#### Problem description
The reply is to contain the full listing, repeated exactly, with pictures left out.

#### Information given

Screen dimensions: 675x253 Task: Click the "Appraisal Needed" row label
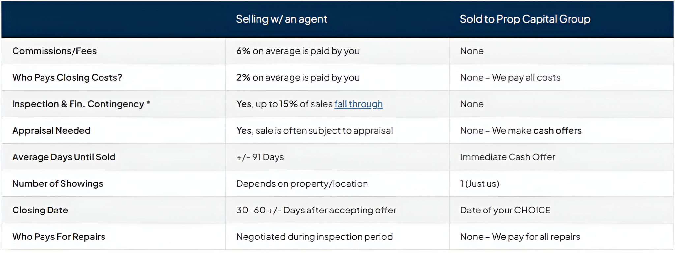[x=51, y=131]
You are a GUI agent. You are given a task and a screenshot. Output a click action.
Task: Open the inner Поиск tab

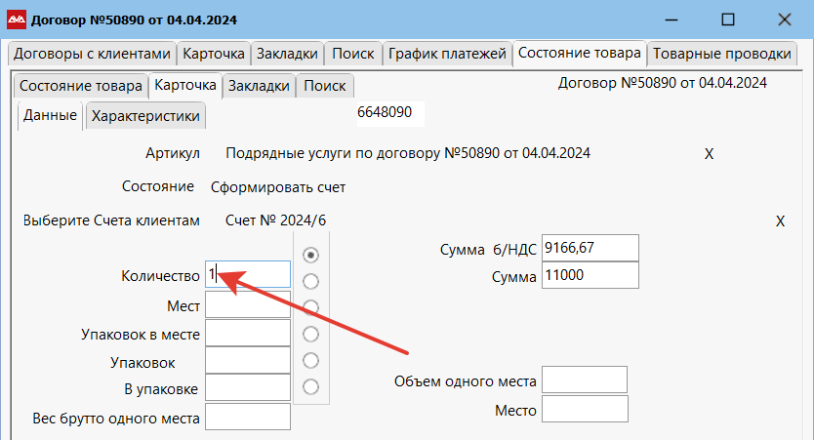tap(324, 86)
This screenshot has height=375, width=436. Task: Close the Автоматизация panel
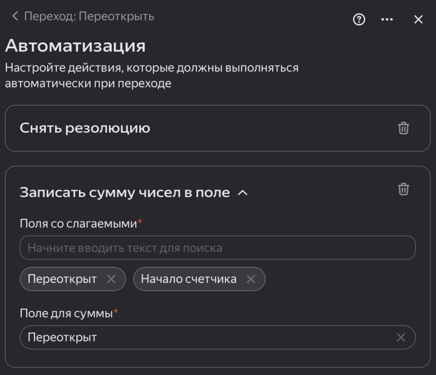pyautogui.click(x=418, y=20)
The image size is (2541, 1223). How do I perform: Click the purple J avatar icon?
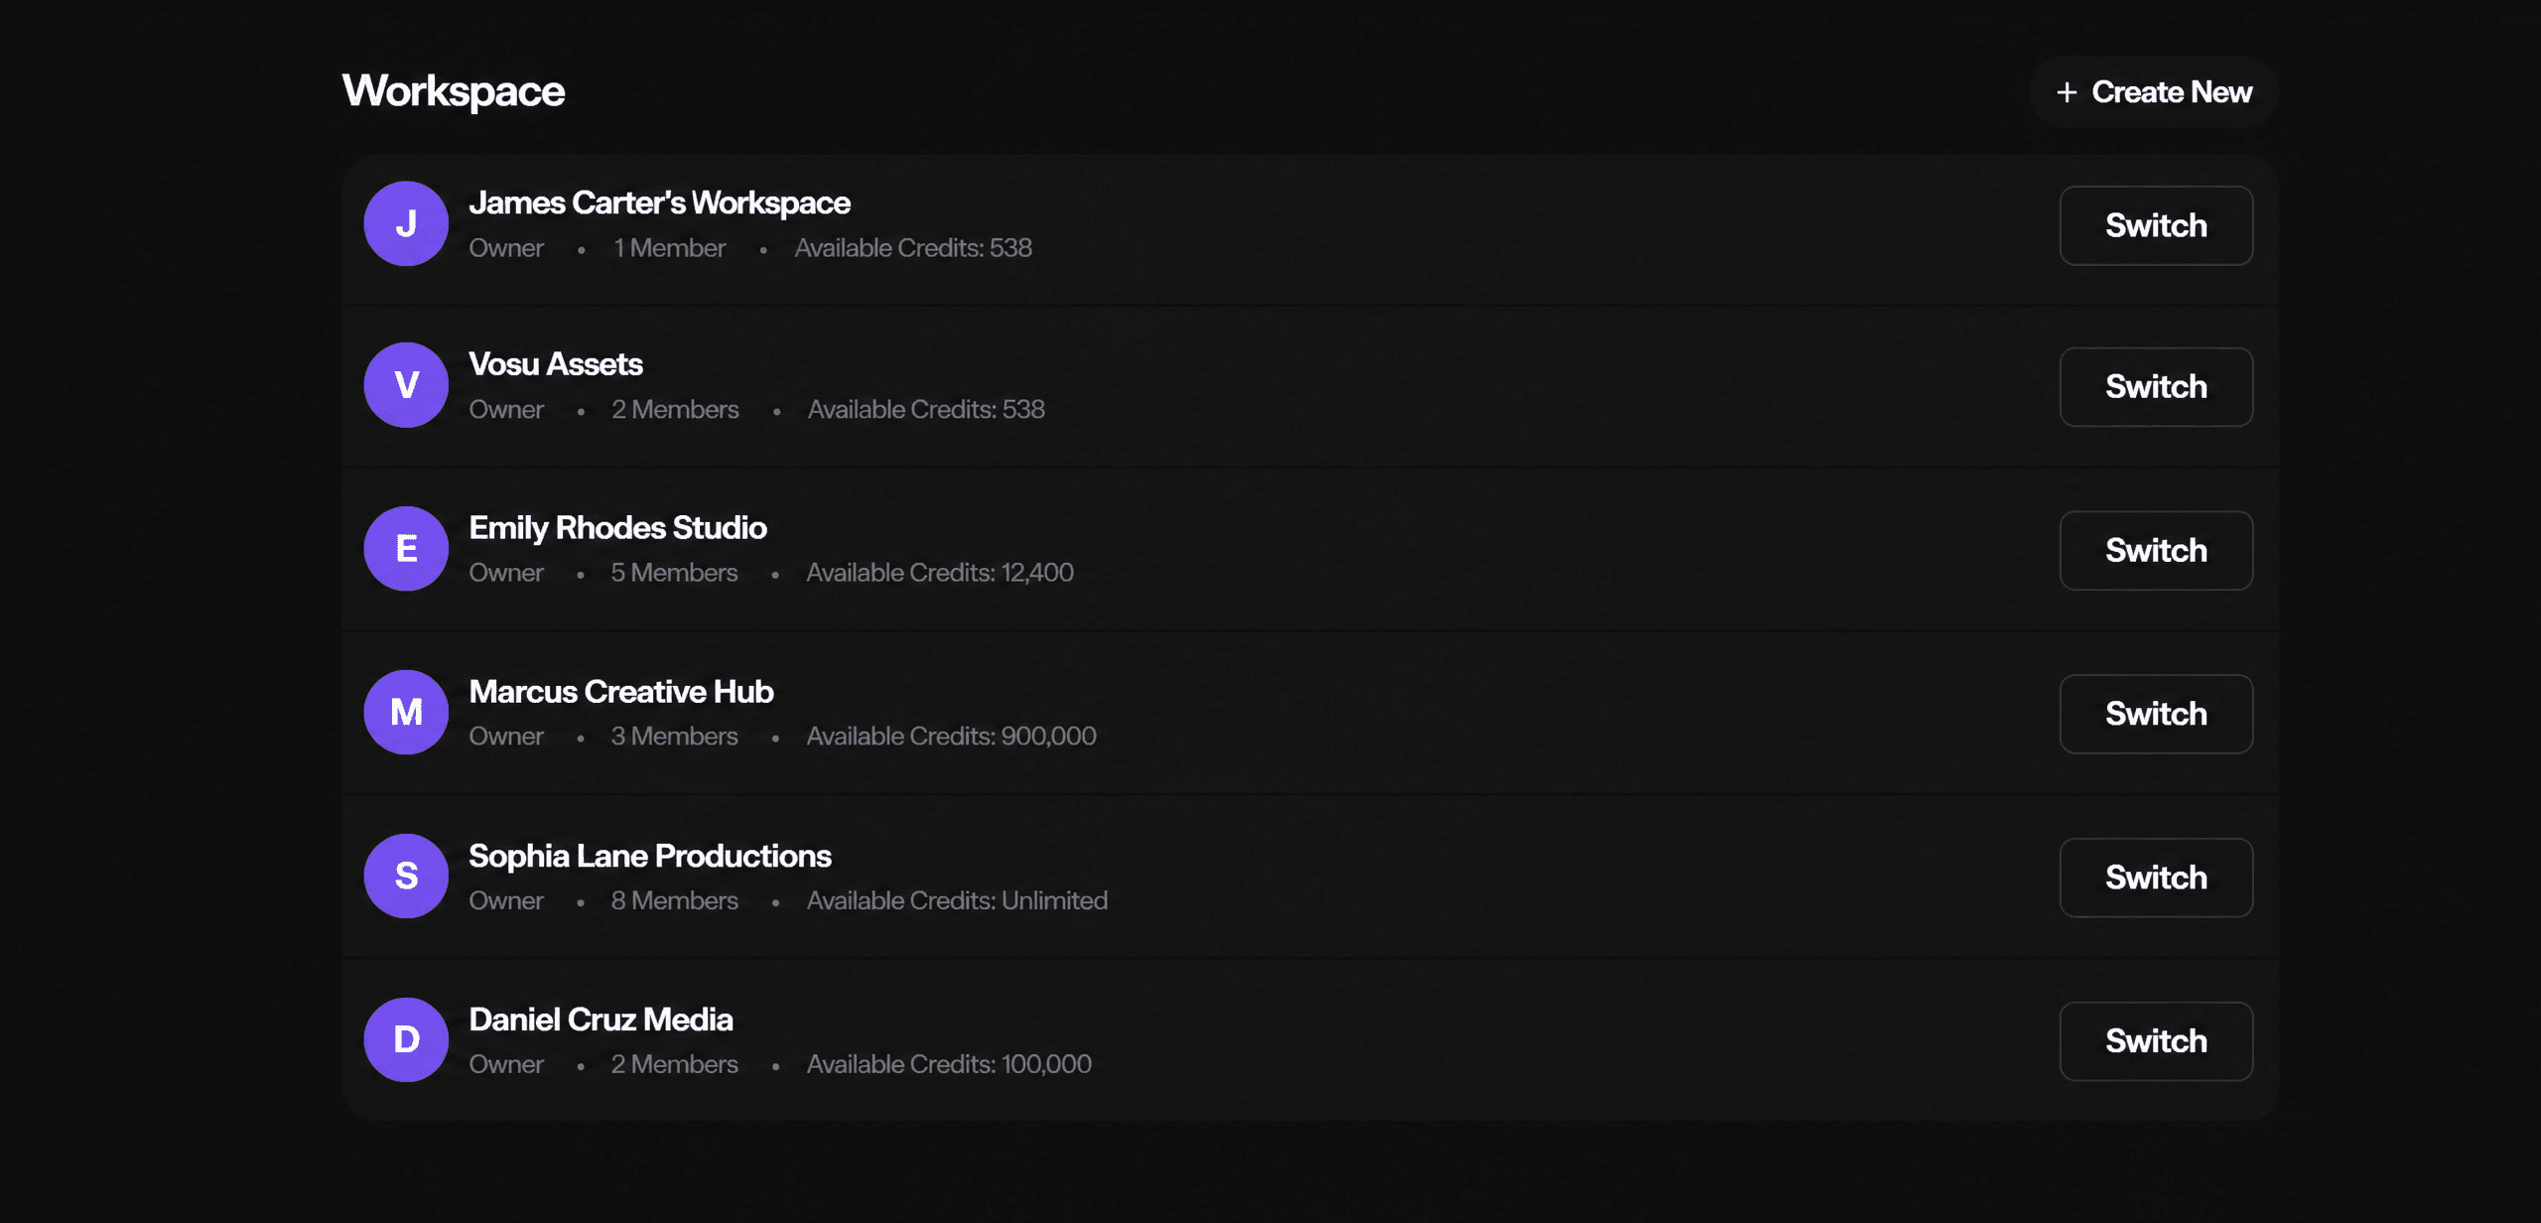point(406,223)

#### Written solution
Screen dimensions: 675x253 Task: Click the "Appraisal Needed" row label
[x=51, y=131]
You are a GUI agent. You are given a task and a screenshot. Output a click action.
Task: Open the inner Поиск tab

tap(324, 86)
This screenshot has height=375, width=436. Task: Close the Автоматизация panel
pyautogui.click(x=418, y=20)
The image size is (2541, 1223). How do I perform: Click the purple J avatar icon?
point(406,223)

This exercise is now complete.